Refactoring “instantiate” and “build” pipeline
The support staff has helped me figure out why the previous project where I compiled packages is suspended. When we download the package index, that index contains the names of programs which can mine cryptocurrency. The presence of those names on disk in combination with other circumstances created by permitted uses causes an abuse detection heuristic to suspend the project.
I assume Glitch won’t publish the exact abuse detection heuristics. But even without exact knowledge of the rules, we can make it a lot more obvious that we’re not doing crypto mining.
The design of Nix turns out to be pretty handy in this case. In building a package from the package index, there are two steps in the process. First is a relatively quick step called “instantiation,” which takes a high level specification of the package, figures out the dependency graph, and produces a set of files called “derivations” containing detailed instructions on how to build the package and its dependencies. Second, the actual building will run those steps, which involves downloading source archives and running compilers, and which takes a long time for the larger packages.
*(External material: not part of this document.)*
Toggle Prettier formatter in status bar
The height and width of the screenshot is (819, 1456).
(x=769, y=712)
Nix has built in functionality for transmitting derivations over the network.
I’ve split up the build system into two projects—one for instantiation and one for building:
This leads to two nice properties:
- The project that instantiates will download the package index and thus contain references to software that can mine cryptocurrency, but it uses very little resources and doesn’t stay online for long.
- The project that builds will use its entire share of CPU for as long as it takes to build, but because we only copy over the relevant derivations, we can avoid having any references to cryptocurrency-specific software in the project.
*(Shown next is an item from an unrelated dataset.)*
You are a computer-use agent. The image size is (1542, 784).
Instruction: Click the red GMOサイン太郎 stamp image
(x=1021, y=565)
Although if you wanted to build software that can mine cryptocurrency, I think this approach wouldn’t work. But there are cool things to do other than that.
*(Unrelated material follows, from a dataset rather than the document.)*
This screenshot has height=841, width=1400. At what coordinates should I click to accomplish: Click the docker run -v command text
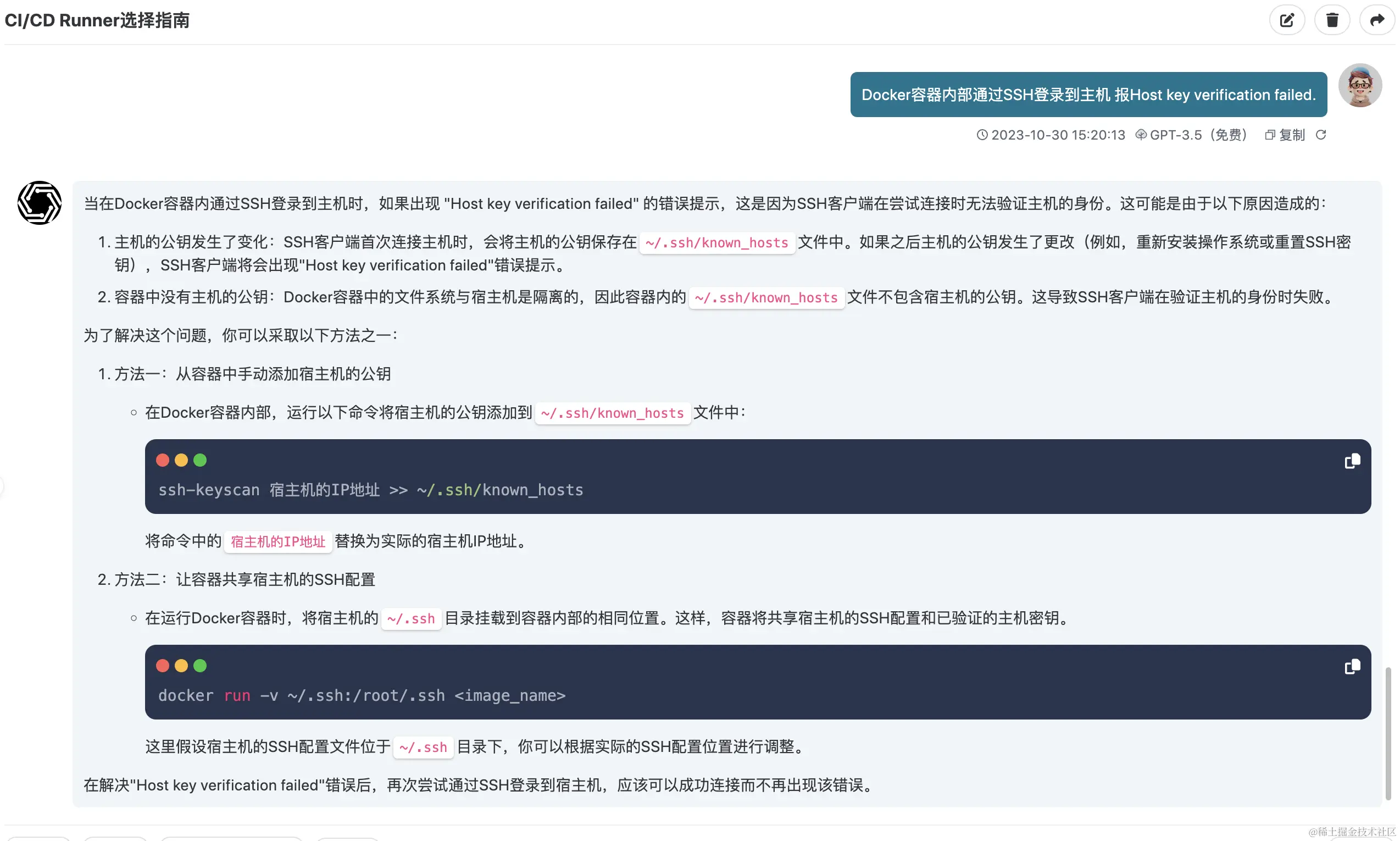[x=362, y=696]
Switching to Nixpkgs stable
The normal Nix installer by default sets up the Nixpkgs package index at a so-called “unstable” channel, which contains the latest software, updated for any kind of changes. Another “stable” channel gets “conservative updates for fixing bugs and security vulnerabilities” (Nix channels - NixOS Wiki).
I’ve liked rolling releases in other distributions, but the way Nix builds packages results in a lot of extra work for rolling releases. Nix packages are like nodes in a Merkle DAG of runtime- and build-dependencies. So if a there’s a minor version bump to a library referenced by another library used in a compiler used to build a dependency of your package, you’re gonna end up with a new copy of your package. And there’s no “just dynamically link to the new library” in Nix. As things are now, you’ll have to compile everything.
It must be a lot of work when there’s a change to glibc, which I believe must find itself within almost all package transitive-build-dependencies (I think the Nix term for that would be ‘derivation closure’ or something). Within the 6-month lifetime of the previous stable release, glibc had 5 releases. During that time, it had 22 releases in the unstable channel.
My appetite for recompiling everything day to day is toward the low end, so I’ll be using the stable channel going forward. Having new packages is one of the goals of this work, but I think we’re still getting that, relatively speaking. The current stable release is a release called 21.05, while the project containers are on a release called 16.04, both presumably using year.month style versioning.
Demo
random ASCII art bonsai tree powered by cbonsai
View source
What a neat program this is:
It’s actually packaged in Ubuntu (Ubuntu – Details of package cbonsai in impish), but we can’t install that in our project containers because we have a much older Ubuntu release, and we don’t have root access, which apt needs to do its package management.
Also, remember that thing about Ruby having problems with Glitch’s reverse proxy, where it turned out to be caused by an outdated version? That’s another place where it sure would be nice to have an updated package.
So I’ve put together an example app where I install cbonsai and Ruby from Nix. If you wanted a webpage that shows you a random ASCII art bonsai tree, it’s taken years to get to this point, but you can now have that on Glitch.